Published: October 2014

AI Article Synopsis

  • Extended end-to-end anastomosis (EEEA) for aortic coarctation and arch hypoplasia can lead to a smaller, but growing, proximal aortic arch segment in patients, indicating potential for improvement post-surgery.
  • A study reviewing 140 patients showed a 57% prevalence of tubular hypoplasia of the aortic arch (THAA) and a low rate of surgical and catheter reinterventions during a median follow-up of 18 months.
  • While the hypoplastic segment in THAA patients showed significant growth, it remained smaller compared to those without THAA, suggesting that repair is feasible with a low reintervention risk, particularly for z-scores above -6.

Article Abstract

Background: Extended end-to-end anastomosis (EEEA) through a left thoracotomy for coarctation of the aorta (CoA) and tubular hypoplasia of the aortic arch (THAA) leaves an unaugmented hypoplastic proximal aortic arch (PAA) segment, which may increase late reintervention for PAA obstruction. We sought to assess PAA growth and reintervention for PAA obstruction after EEEA.

Methods: Preoperative and follow-up echocardiographic images of 140 patients who underwent EEEA for CoA from 2005 to 2012 were reviewed.
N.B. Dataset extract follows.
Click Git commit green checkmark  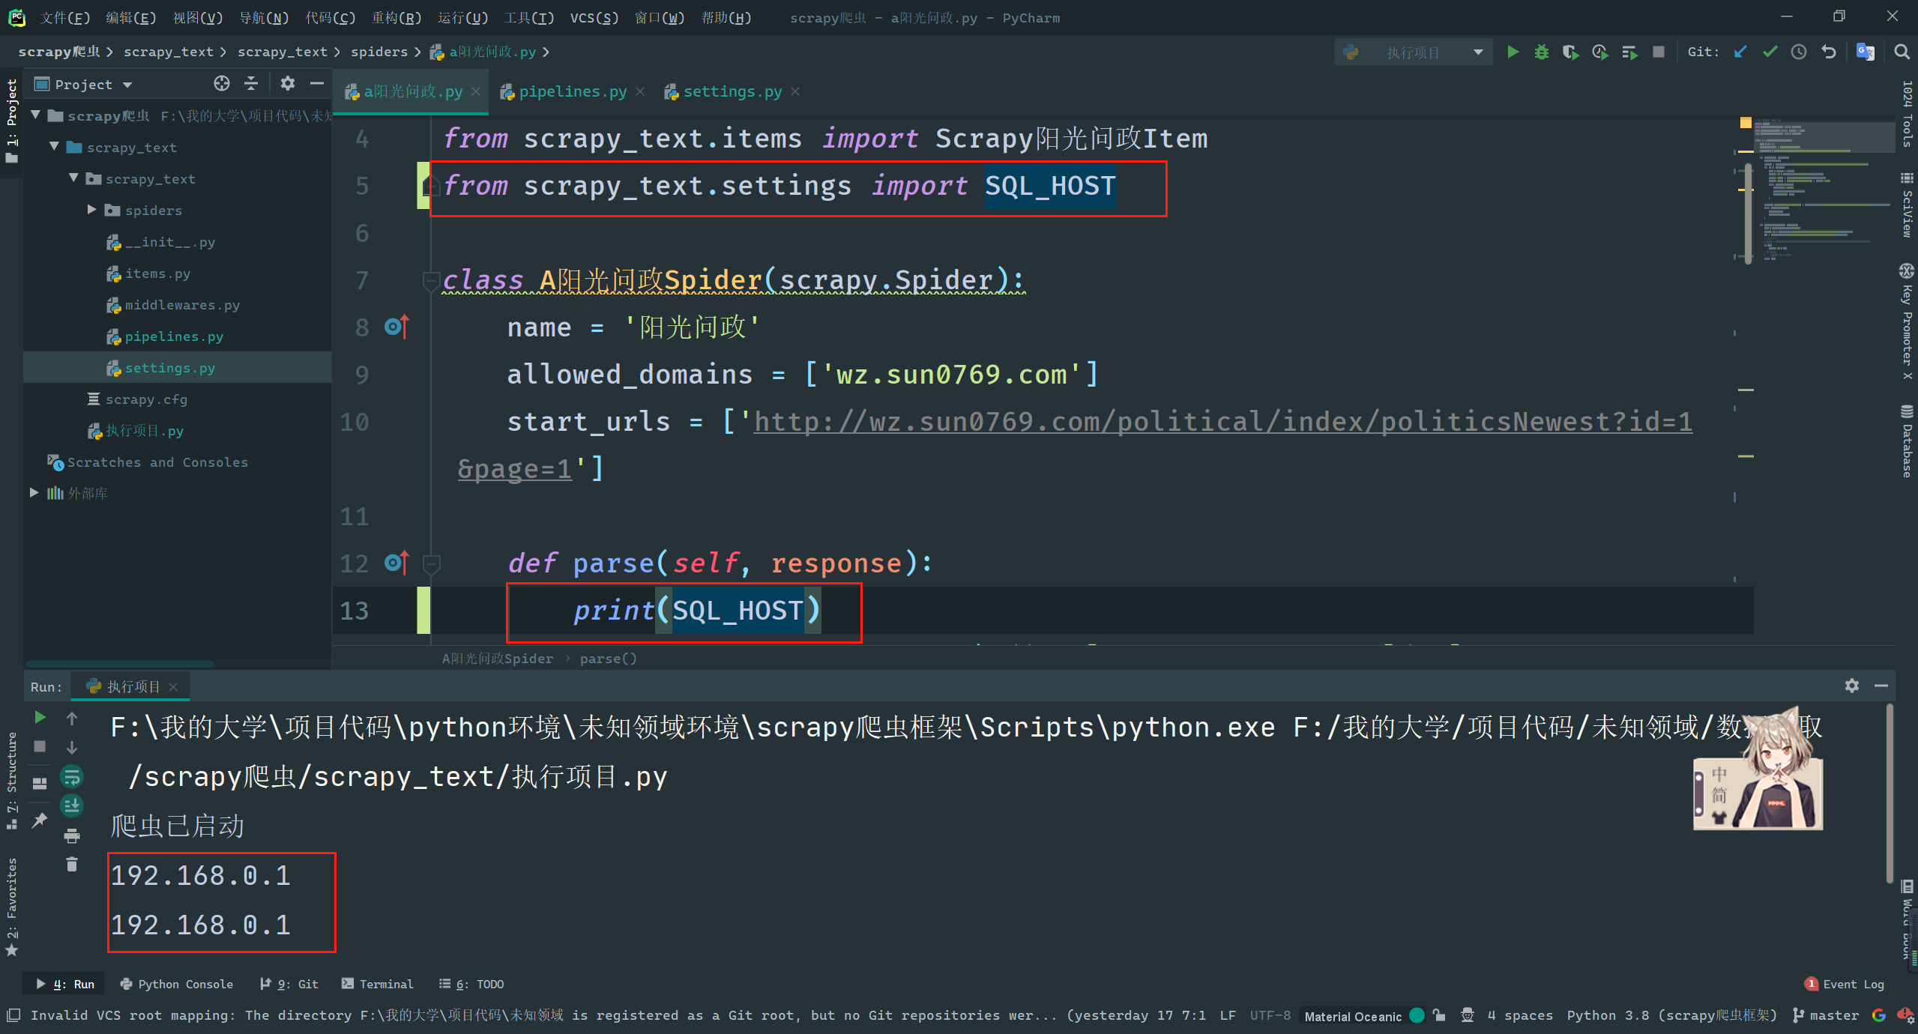tap(1770, 52)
Patients were divided into two groups on the basis of preoperative PAA z-scores: THAA group, z-score less than -3; non-THAA group, z-score greater than or equal to -3.
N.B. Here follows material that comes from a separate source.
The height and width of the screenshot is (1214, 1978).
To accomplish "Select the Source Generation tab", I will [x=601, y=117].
Results: Eighty (57%) patients were identified as having THAA. There were three surgical reinterventions (PAA in 2 patients and distal aortic arch in 1 patient) and nine catheter reinterventions (all related to anastomotic stenosis) during a median follow-up period of 18 months. Both patients who required PAA reintervention had preoperative PAA z-scores below -8. Freedom from reintervention at 3 years was comparable between the groups (THAA group, 90.0% vs non-THAA group, 87.9%, p = 0.483). Follow-up echocardiography revealed PAA catch-up growth in the THAA group (z-score, preoperative -4.63 vs follow-up -1.17, p < 0.001); however, there was a nonsignificant trend toward smaller PAA in the THAA group (z-score: THAA, -1.17 vs non-THAA, -0.55, p = 0.057). All but 2 patients with preoperative PAA z-scores above -6 did not have any PAA obstruction.

Conclusions: The hypoplastic PAA segment in patients with CoA/THAA grew significantly after EEEA but remained smaller than in those without THAA. Our data support that CoA and PAA with z-scores as small as -6 can be repaired through a thoracotomy approach with a low risk of reintervention.